Layers of Fear and its DLC produce comparable chills when Bloober Team allows the sinister atmosphere to settle. The developers devised a gorgeous setting that drips tension, and every time Inheritance bothered to go ten seconds without some shallow audiovisual jolts, the dread gave me goosebumps. Players get to see an exaggerated world through a young girl’s eyes, an age at which even the family canine’s intentions appear terrifying.

Layers of Fear: Inheritance gives fewer encounters away due to the game’s improved technical performance, too. The lack of crashes is a nice touch, but the DLC also moves at a stable sixty frames per second. As those digits dipped in Layers of Fear proper, fans knew the story had loaded the next conga line of screams and flickering lights. Now those shoddy bulbs and ceiling fixtures help maintain the overall mood.

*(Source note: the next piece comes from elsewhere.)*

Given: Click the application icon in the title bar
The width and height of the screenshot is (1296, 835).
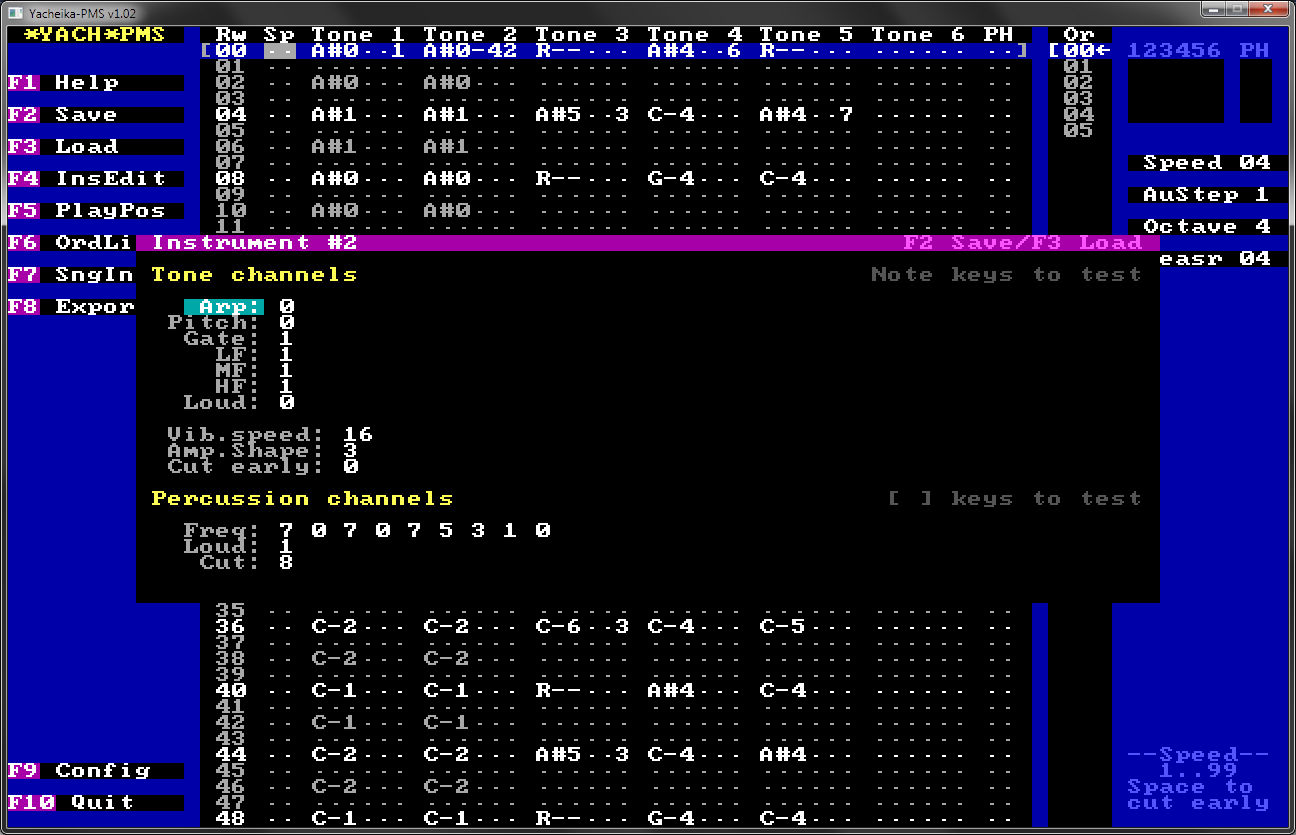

That stability means a lot in the horror genre. How easy is it for me to submit to your world of make-believe monsters? For Layers of Fear: Inheritance, without many pitfalls on the software side of things, it’s effortless. Bloober Team provides characters you can empathize with, with a scare or two that made my heart skip. But the most encouraging aspect is the urge to let go of familial grudges. Although some dads show appreciation via unorthodox methods, they love their kids nevertheless.

This review is based on the PC version of the DLC, which we were provided.

Layers Of Fear: Inheritance Review

With a solid script and fewer unrelenting jump scares than the original game, Layers of Fear: Inheritance offers closure for both the player and characters.